**WORK ORDER**
Would it be possible to output exactly, and only, the lines below from the one holding "Viewport: 1568px width, 725px height." to the last line, both included, with every picture left out?

**STUDY MATERIAL**
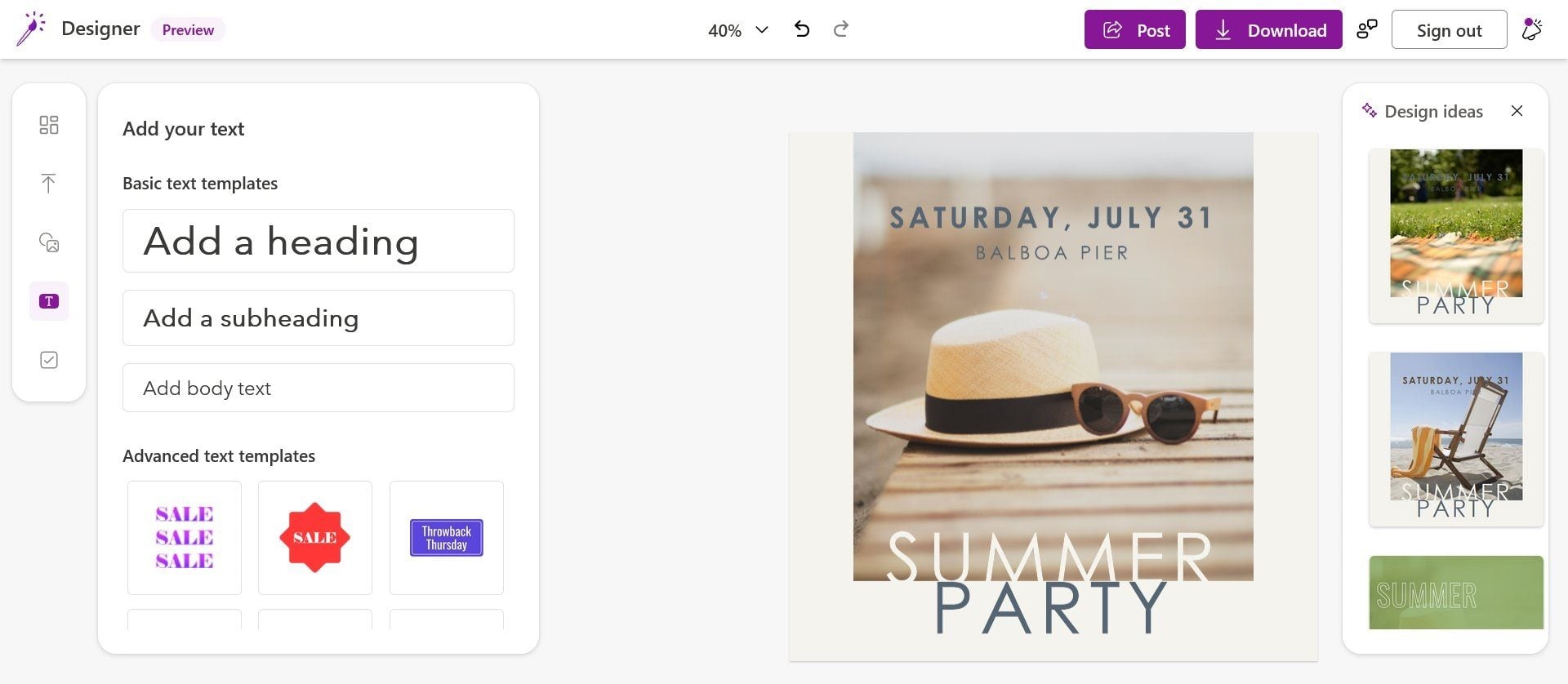Click the share people icon
This screenshot has width=1568, height=684.
point(1366,30)
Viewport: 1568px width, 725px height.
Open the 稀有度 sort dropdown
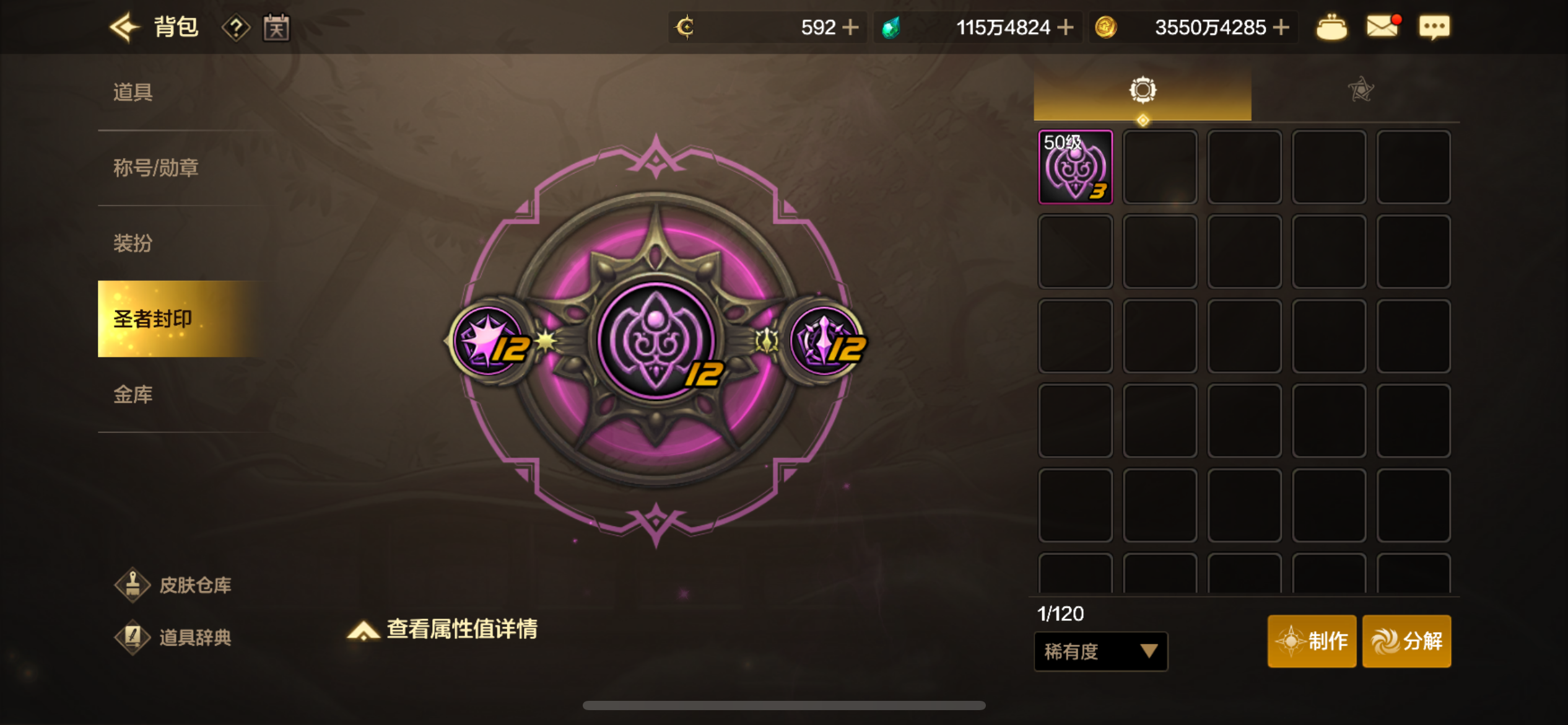click(x=1100, y=651)
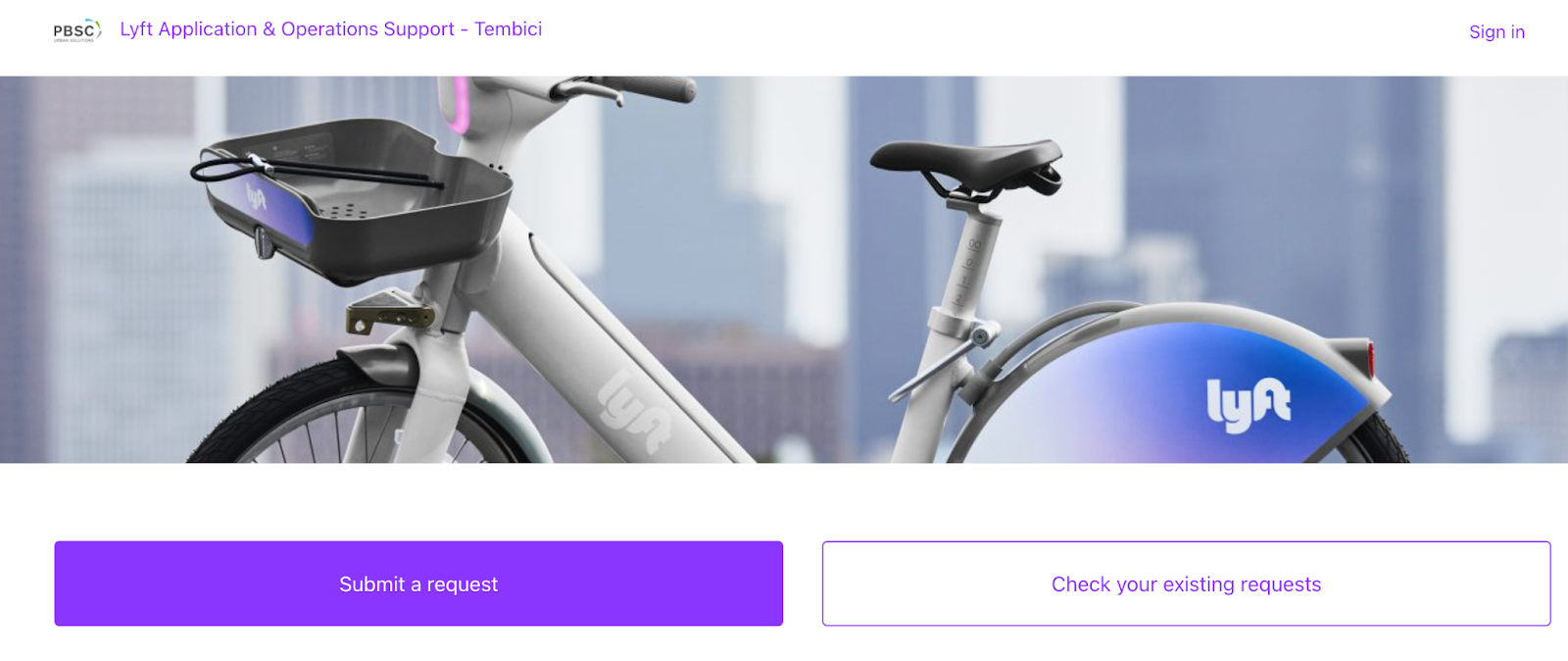Open Check your existing requests
The height and width of the screenshot is (661, 1568).
click(1186, 584)
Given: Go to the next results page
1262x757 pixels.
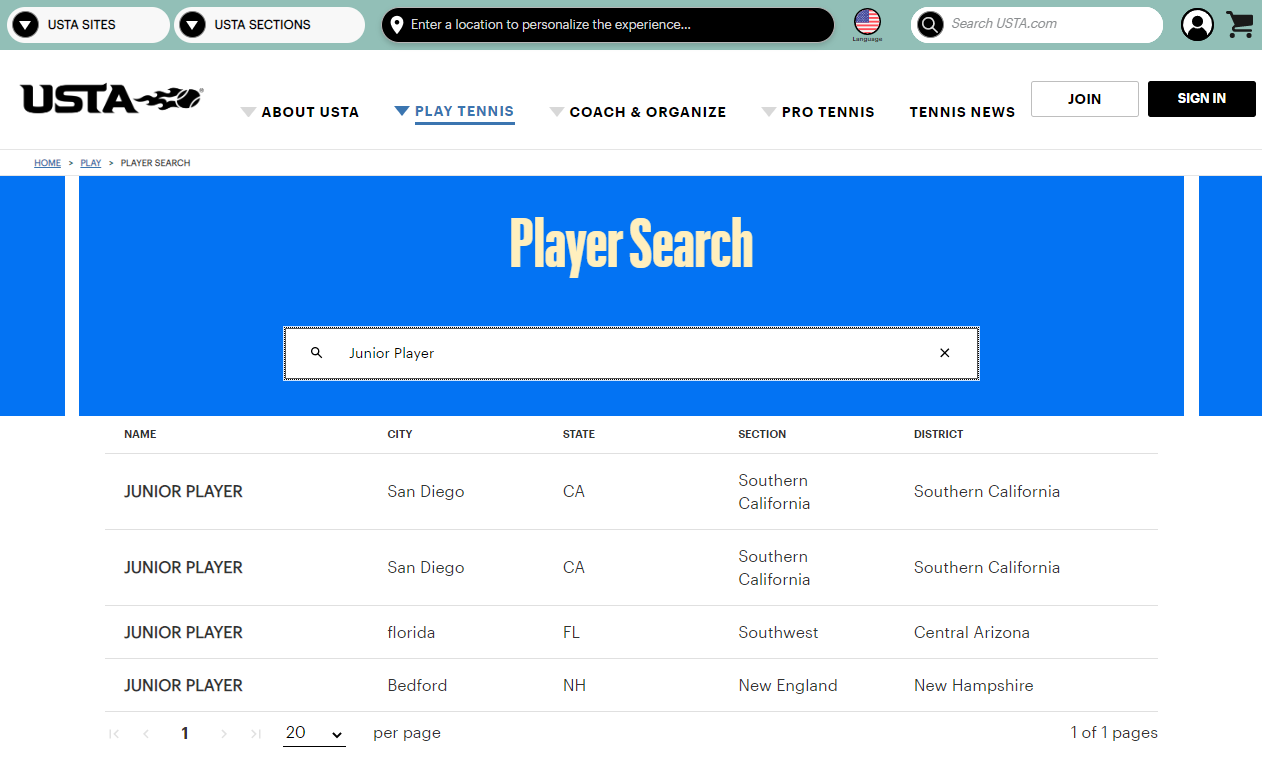Looking at the screenshot, I should pyautogui.click(x=223, y=733).
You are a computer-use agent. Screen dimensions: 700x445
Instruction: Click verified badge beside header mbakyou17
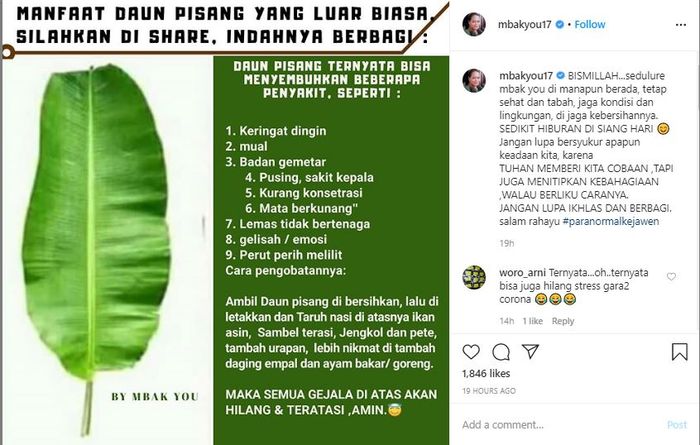point(559,25)
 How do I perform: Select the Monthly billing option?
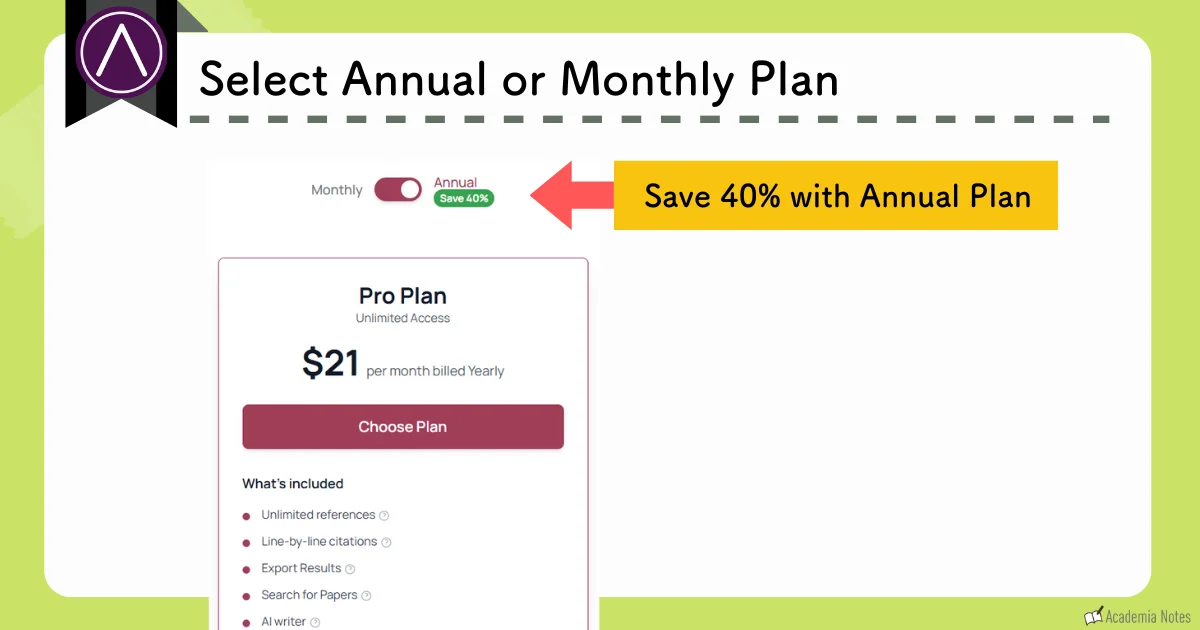pos(336,189)
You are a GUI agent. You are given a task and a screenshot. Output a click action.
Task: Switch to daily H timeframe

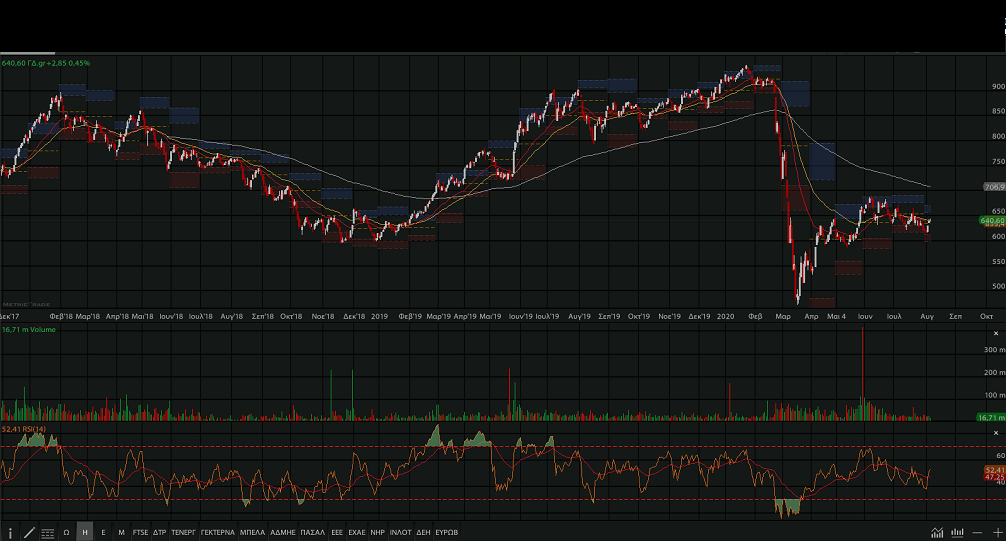point(85,532)
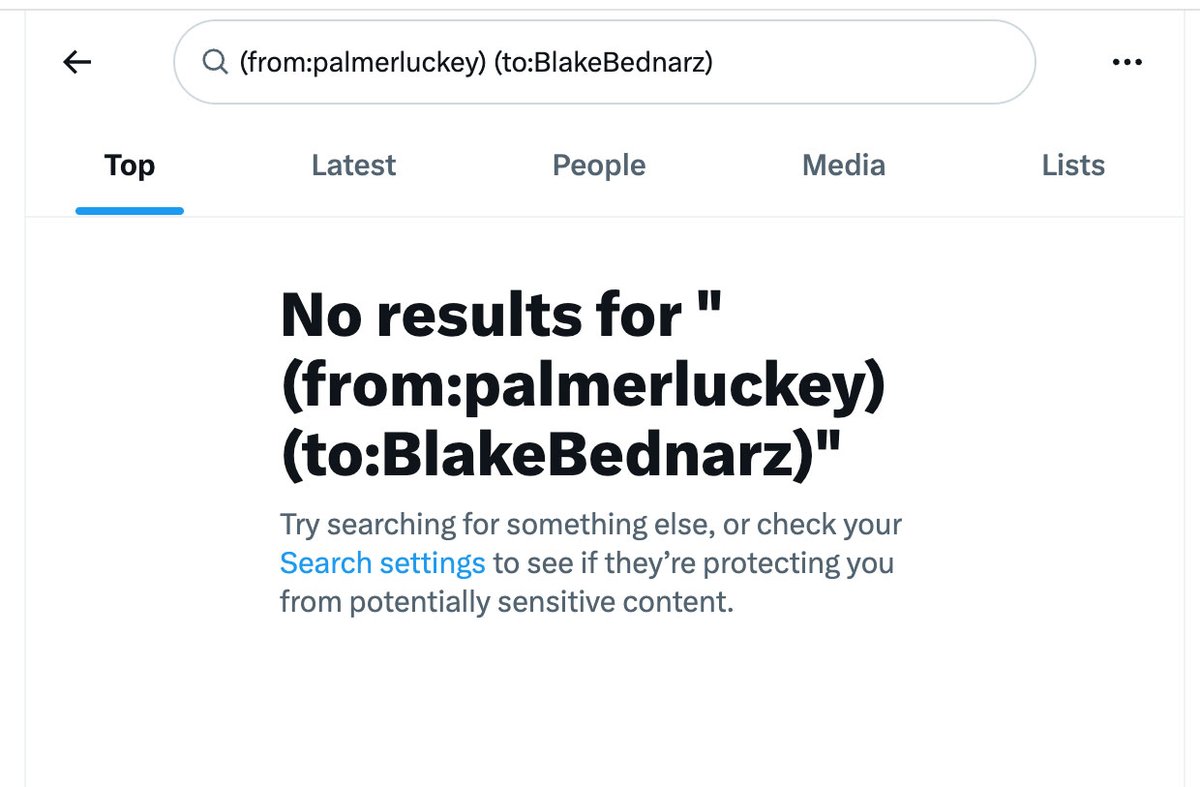
Task: Click the "potentially sensitive content" text line
Action: coord(507,603)
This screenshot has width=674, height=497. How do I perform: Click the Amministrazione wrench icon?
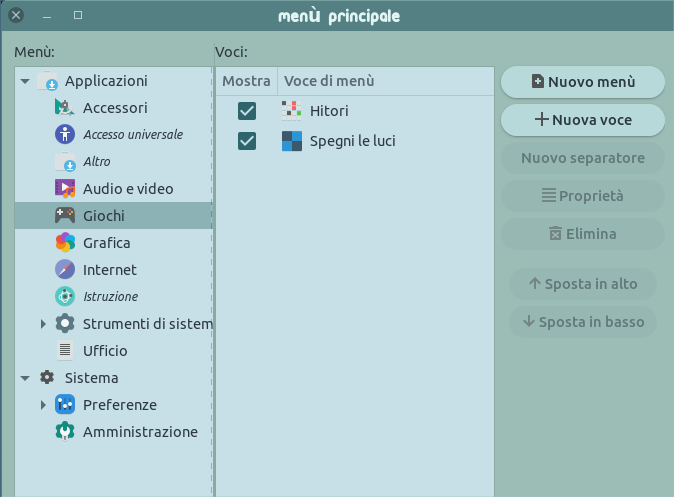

**TASK OUTPUT**
Viewport: 1568px width, 725px height.
Open the 稀有度 sort dropdown
click(x=1100, y=651)
Open Check your existing requests
The height and width of the screenshot is (661, 1568).
click(1186, 584)
Given: Go to the next results page
1262x757 pixels.
Looking at the screenshot, I should pyautogui.click(x=223, y=733).
You are a computer-use agent. Screen dimensions: 700x445
Instruction: Click verified badge beside header mbakyou17
point(559,25)
 How do I perform: Select the Monthly billing option?
pos(336,189)
You are a GUI agent. You are given a task and a screenshot. Output a click action.
Task: Switch to daily H timeframe

point(85,532)
Task: Click the "potentially sensitive content" text line
Action: coord(507,603)
This screenshot has width=674, height=497. How do I perform: Click the Amministrazione wrench icon?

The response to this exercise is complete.